5/10
An instance where notes of both comedy and drama just don't mix
19 July 2023
It's a small thing, but it's noteworthy that unlike the great preponderance of the silent era, here the filmmakers quite declined any intertitles that serve to simply establish characters, settings, or the immediate scenario. I may be mistaken, but I counted exactly two intertitles that weren't relating dialogue. This seems important because even for someone like me who loves silent films and has watched many, the picture seems weak when it comes to initially identifying characters, or particularly giving order to the storytelling until a fair bit of the abbreviated runtime has already elapsed. On an unrelated note: owing to societal norms and censorial standards, we get such revisions as men and women "sleeping together" and having affairs but being depicted in separate beds. It's surprising that at the same time, 'A gentleman of Paris' was allowed to have intertitles that so heavily speak of affairs outside of marriage, or a story that allowed the philanderer to be written as our sympathetic protagonist, let alone to have the ending that he does. Maybe all this just means that filmmaker Harry d'Abbadie d'Arrast and/or the writing team were ahead of their time, trying something different, got lucky, or erred, or maybe the censors were lax on this for some reason. I'm not entirely sure what the answer is.
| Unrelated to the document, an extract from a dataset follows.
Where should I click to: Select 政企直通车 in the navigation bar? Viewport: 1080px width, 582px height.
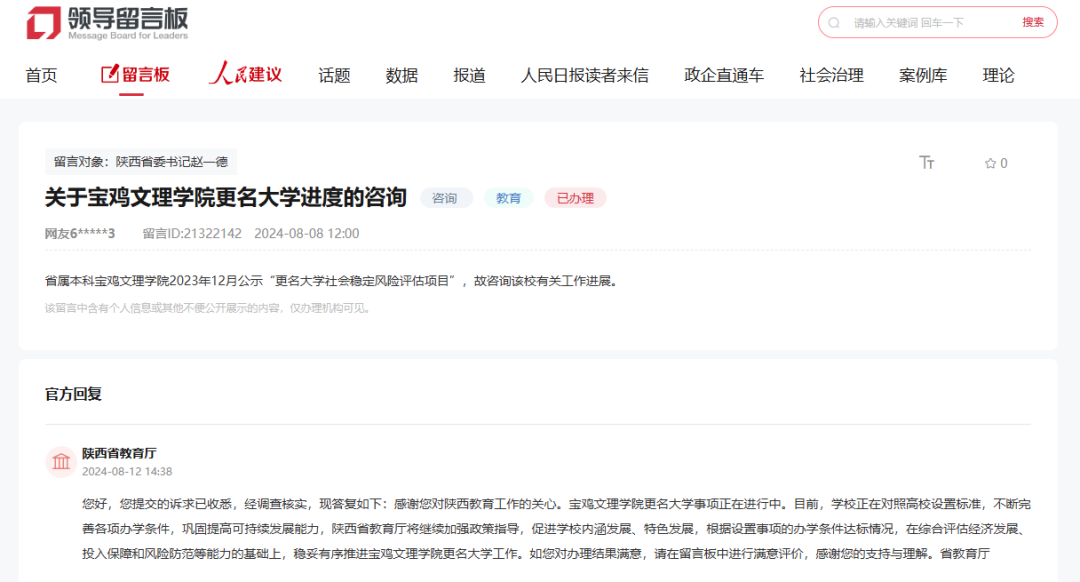[724, 75]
Either way, the most readily striking facets of this picture don't even speak directly to its quality. To that point, what next catches one's attention the most is the lovely costume design, hair, and makeup, especially for the women, and the splendid sets the crew built for the production. Would that any women in the cast were given meaningful roles and that this wasn't a vehicle chiefly for Adolphe Menjou and Nicholas Soussanin as the Marquis and Joseph, respectively; among the supporting cast, William B. Davidson and Lawrence Grant are far more prominent than any women involved. For what it's worth, I think everyone gives a fine performance of personality and nuance, perfect for the tale on hand of a serial womanizer, his trusted valet who enables and protects him from accountability, and the stumbling block that upsets that relationship. However, given how the Marquis is centered and written - as if we're supposed to feel sorry for him, not laugh at him - I don't think the intended notes of comedy ever had a chance of hitting like they ideally should; if this were built purely as a straight drama then the screenplay would have also needed distinct retooling to succeed. It's not that the tale at large isn't worthy, or that this isn't enjoyable in some measure, but 'A gentleman of Paris' is all over the place in terms of its tone, and in how its characters are written, and even at its best it's no more than passively amusing. The writers really needed to have discretely picked either comedy or drama, not a combination thereof, and fully committed thereto.

Some of the best movies ever made hail from the silent era, and even setting aside the exemplars, most silent movies at least deserve recognition, remembrance, and preservation as treasures of our culture. I won't go so far as to say that the latter is the only basis on which this 1927 title is deserving, but I sat to watch with no foreknowledge but fair expectations, and I'd be lying if I said I weren't a little disappointed. I don't think it's bad, but it's uneven and imbalanced, and the material as it presents is ill-suited for both comedy and drama, let alone a mix of the two; I'd quite like to see another treatment of Roy Horniman's novel and play that picked one side of the fence and stayed there - and that did the same for its characters - for that's what this needed most. I won't say "don't bother," but 'A gentleman of Paris' is far from a must-see, recommended only for those who are huge fans of the silent era, and suggested for a lazy day rather than a night set aside.